## Prompt
Please edit the lines from the one with "Task: Click the ShortChar02" up to and including the one with "Switch to 지도" by replacing "column filter icon" with "column sort icon". Return only those lines, with everything else unchanged.

(Saved entries)
● ● ● ●

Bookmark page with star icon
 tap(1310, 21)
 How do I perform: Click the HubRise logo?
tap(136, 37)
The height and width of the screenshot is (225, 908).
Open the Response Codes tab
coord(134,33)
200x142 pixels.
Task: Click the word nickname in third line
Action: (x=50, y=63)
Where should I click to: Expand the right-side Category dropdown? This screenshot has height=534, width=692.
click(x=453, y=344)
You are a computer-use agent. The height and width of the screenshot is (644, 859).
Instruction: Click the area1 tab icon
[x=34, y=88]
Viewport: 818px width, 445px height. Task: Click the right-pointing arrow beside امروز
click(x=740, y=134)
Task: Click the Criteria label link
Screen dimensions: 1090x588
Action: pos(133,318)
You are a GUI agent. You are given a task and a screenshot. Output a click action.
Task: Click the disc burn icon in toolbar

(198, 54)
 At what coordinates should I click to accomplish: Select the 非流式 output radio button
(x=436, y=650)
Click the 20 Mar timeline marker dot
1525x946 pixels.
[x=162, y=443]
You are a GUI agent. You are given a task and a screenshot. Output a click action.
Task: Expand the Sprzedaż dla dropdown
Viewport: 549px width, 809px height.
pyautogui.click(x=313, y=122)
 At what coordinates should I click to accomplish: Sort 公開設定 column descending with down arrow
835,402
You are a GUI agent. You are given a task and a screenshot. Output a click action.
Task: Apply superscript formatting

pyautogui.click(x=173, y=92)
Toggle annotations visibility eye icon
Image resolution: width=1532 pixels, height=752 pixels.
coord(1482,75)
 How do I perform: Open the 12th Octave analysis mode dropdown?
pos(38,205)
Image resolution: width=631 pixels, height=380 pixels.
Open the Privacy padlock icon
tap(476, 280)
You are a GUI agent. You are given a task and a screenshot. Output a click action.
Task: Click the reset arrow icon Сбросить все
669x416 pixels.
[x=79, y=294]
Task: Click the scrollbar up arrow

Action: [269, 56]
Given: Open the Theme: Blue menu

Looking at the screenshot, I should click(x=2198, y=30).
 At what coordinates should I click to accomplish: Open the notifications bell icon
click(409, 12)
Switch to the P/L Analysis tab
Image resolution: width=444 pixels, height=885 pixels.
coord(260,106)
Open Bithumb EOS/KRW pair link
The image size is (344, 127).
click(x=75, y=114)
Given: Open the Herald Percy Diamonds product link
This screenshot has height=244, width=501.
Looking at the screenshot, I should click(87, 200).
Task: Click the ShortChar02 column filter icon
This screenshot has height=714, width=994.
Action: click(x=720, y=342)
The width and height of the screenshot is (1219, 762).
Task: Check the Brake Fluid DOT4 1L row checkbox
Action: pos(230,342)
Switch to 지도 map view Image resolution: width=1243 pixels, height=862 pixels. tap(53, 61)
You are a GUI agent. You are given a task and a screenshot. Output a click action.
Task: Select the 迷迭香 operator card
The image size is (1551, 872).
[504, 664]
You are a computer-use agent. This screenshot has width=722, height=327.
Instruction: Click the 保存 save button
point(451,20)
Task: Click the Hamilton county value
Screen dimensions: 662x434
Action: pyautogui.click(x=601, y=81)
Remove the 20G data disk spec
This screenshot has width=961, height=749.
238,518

● ● ● ●

## In response
Task: Click the ShortChar02 column sort icon
This screenshot has height=714, width=994.
Action: click(x=720, y=342)
The width and height of the screenshot is (1219, 762).
Task: Check the Brake Fluid DOT4 1L row checkbox
Action: pos(230,342)
Switch to 지도 map view Image resolution: width=1243 pixels, height=862 pixels. tap(53, 61)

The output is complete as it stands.